The sights, sounds and smells of Maadi have transformed in the last century. It was a not a tree-lined suburb, but the village Maadi al-Khabari, where inhabitants lived in mud-built homes. Today, little remains of that early existence, apart from the enduring Nile, the dust, and a railroad line running south of downtown Cairo to Helwan--once itself a resort for Egypt’s royal family.


How does a village on the outskirts of turn-of-the-century Cairo become a modern suburb, now encircled by the city’s ongoing sprawl? It began with a railroad and a business transaction. Had you picked up a copy of the British daily Egyptian Gazette on March 26, 1904 you might have missed the headline. A notice on the middle of page three announced the creation of the Egyptian Delta Land and Investment Company Limited, for the purpose of purchasing, developing, and selling land adjacent to the rail line--the same line now used by the Cairo Metro.


The company was created in association with the similarly named Egyptian Delta Light Railways Company, which a month later would purchase the railway adjacent to Maadi al-Khabari. That village would become Delta Land’s primary investment and hallmark development project, but only a privileged few knew as much at the time.


The newspaper’s larger headlines carried more pressing reports than the creation of this new business. The Russo-Japanese War waged in the east, threatening the balance of power on a global scale. Within Egypt itself, health crises were wreaking havoc at human and economic levels. The country was beset by the growing challenge of cholera and bubonic plague, as each day the Gazette reported more cases of both. Agriculture faced cattle plague and a wave of locusts that destroyed rural areas. The plague and cholera forced Egypt into a state of quarantine, hindering cross-Mediterranean commerce--a major source of profit.


In the face of such pressing issues, the creation of this land development company seems of little significance. It was just this kind of subtle news item, however, that indicated a new trend in the geography of Cairo, a trend in which residents in the 21st century continue to participate. Maadi’s story cannot be told apart from the creation of the Egyptian Delta Land and Investment Company. That unremarkable notice on page three was the first among many subtle decisions and developments continued to shape the formation of what we know of as Maadi.


The Delta Land Company did not purchase land at Maadi Al-Khabari until 1907. Soon afterward the company’s directors began the creation of a carefully laid out suburb. It was supposed to recall the atmosphere of a small English town, with residential streets arranged in a grid, intersected by larger avenues that radiated out from a series of midans. A year later, ground broke on a handful of villas that were Maadi’s first homes.
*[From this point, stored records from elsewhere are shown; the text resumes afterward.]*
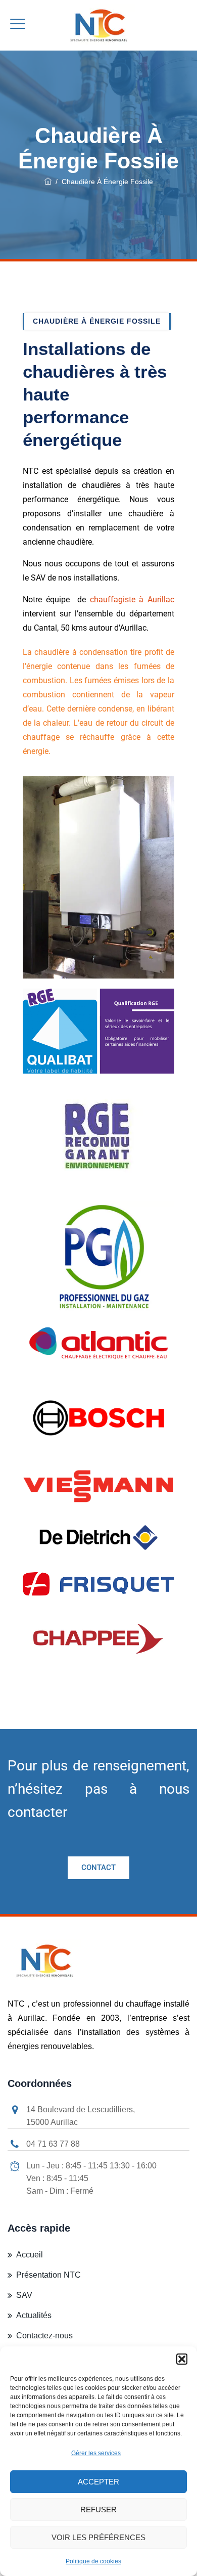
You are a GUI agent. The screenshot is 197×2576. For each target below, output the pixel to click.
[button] (182, 2359)
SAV (24, 2295)
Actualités (34, 2315)
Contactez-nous (44, 2335)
Each month this column will undertake a different journey into Maadi’s past. It will examine the intent behind the suburb’s creation, and the reasons for its various quirks, charms, and challenges. The Delta Land Company is one among many factors that informed the creation and development of Maadi. My hope is that by giving readers a richer sense of the area’s history, it will inform Maadi’s present life, offering an enriched sense of the place’s previous existence, and the lives of its former residents.